Bahçemizin etrafına babacığımın diktiği rengârenk hatmi çiçekleri doğal çit olurdu. Çiçeklerin sonbaharda dökülen tohumları baharda yeniden fışkırır, renk cümbüşü oluştururlardı. Şimdi ise baharda ekilen çiçekler yaz sonunda sökülüyor, kış çiçekleri dikiliyor. Buna ne can, ne para dayanıyor elbette.

Yemek meselesine gelince…

Çocuklarımız evde pişirilen yemeklere burun kıvırıyor, dışarıda yemek istiyorlar. Suşi, hamburger, pizza, kumpir ve daha ismini bilemediğim bir sürü saçma sapan yiyecekleri tercih ediyorlar. Yüzlerce lira ödetiyor, sağlıklarından oluyorlar üstelik. Eskiden kalan tek yiyecek “yumurta”… Lop, tavada ya da rafadan… Onlar da ne kadar sağlıklı tavuklardan alınıyor?

Her sebze meyve mevsiminde bulunur, lezzetlerine, tatlarına doyulmazdı. Her mevsim her sebze meyve var ama tat ve lezzet yok. Anneciğimin baharda kırlardan topladığı ebegümeci, cırnak, yemlik, dedemsakalı, sirken, hardal, karahindiba otlarından yaptığı salata ve kavurmaların tadına doyulmazdı.

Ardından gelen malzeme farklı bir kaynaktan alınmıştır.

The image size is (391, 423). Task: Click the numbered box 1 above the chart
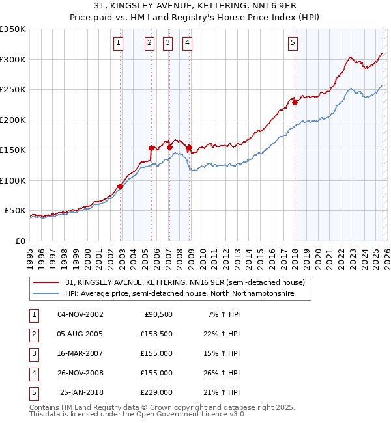[x=119, y=43]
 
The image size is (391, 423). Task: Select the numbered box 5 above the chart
[x=293, y=43]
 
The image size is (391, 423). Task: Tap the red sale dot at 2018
[x=295, y=102]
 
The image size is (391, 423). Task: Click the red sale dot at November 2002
[x=120, y=186]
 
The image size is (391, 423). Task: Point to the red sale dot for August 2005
[x=151, y=148]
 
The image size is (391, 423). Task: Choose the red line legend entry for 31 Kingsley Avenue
[x=185, y=282]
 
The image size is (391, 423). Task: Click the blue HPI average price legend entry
[x=179, y=294]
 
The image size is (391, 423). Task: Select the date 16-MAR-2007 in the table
[x=80, y=353]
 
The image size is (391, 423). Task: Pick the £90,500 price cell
[x=158, y=314]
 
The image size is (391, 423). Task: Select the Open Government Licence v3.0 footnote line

Evimiz Atatürk Orman Çiftliği’ne ait bir tarlanın kenarındaki lojmandı. Bir yıl arpa, bir yıl pancar ekilirdi o tarlaya. Pancarın taze yapraklarını soğan ve yumurta ile kavururdu anacığım. Kendi mayaladığı yoğurtla yemeye bayılırdık. Kış başlarken birer çuval patates, soğan, kuru fasulye, bulgur, kırmızı mercimek alınır, kış boyu bunlardan yapılan yemeklerle beslenirdik. Arada köfte, hamsi, et pişirilirdi. Ve bizler çok sağlıklı çocuklardık. Kolay kolay hasta olmazdık. Benim tek hastane maceram, bir çoban köpeği tarafından kötü bir şekilde ısırıldığım için olmuştur. 41 gün kuduz aşısı için anacığım hastaneye taşımıştı beni. Onun dışında hastane, doktor bilmedik. Sekiz köpeğin saldırısına uğramış, büyük yaralar almıştım. Tedavi süreci o yüzden uzun sürmüştü. İlkokul beşinci sınıfta bu yüzden bir yıl kaybetmiştim devamsızlıktan. Sol dizimin iç tarafından koca bir parça koparmıştı çoban köpeği Sırtlan. Çiftliğin ağılları da aynı arazide olduğundan yaşamıştım bu talihsizliği.

Son söz

İslâm der ki, “Yiyiniz, içiniz, israf etmeyiniz!”. Artık bu düstura hiç uyulmadığı için bet bereket kalmadı. “Geçinemiyoruz, hayat pahalı” diye feryâd edenler bunun farkında bile değiller. Çöplerde hiç bölünmemiş bütün ekmekler, çocuklarına beğendirip yediremedikleri yemekler, birkaç kere giyip bıkılarak çöplere bırakılan sapasağlam giysiler, ayakkabılar var. Ama “Bir fakire yardım et” deyince duymazdan gelen insanlar da var. “Bir pirinç tanesi tabağınızda kalmayacak” diyen babacığım, “Son kalan lokmanı çatlasan da bitireceksin” diyen anacığım bu zaman yaşasalardı, kahırlarından ölürlerdi eminim. Eminim, vicdanı olan her duyarlı Müslüman benim gibi hissediyordur.

Allah’ım! İçimizdeki müsrifler, isyankârlar, kadir bilmezler ve vatan hainleri yüzünden bizleri helâk etme… (Âmin.)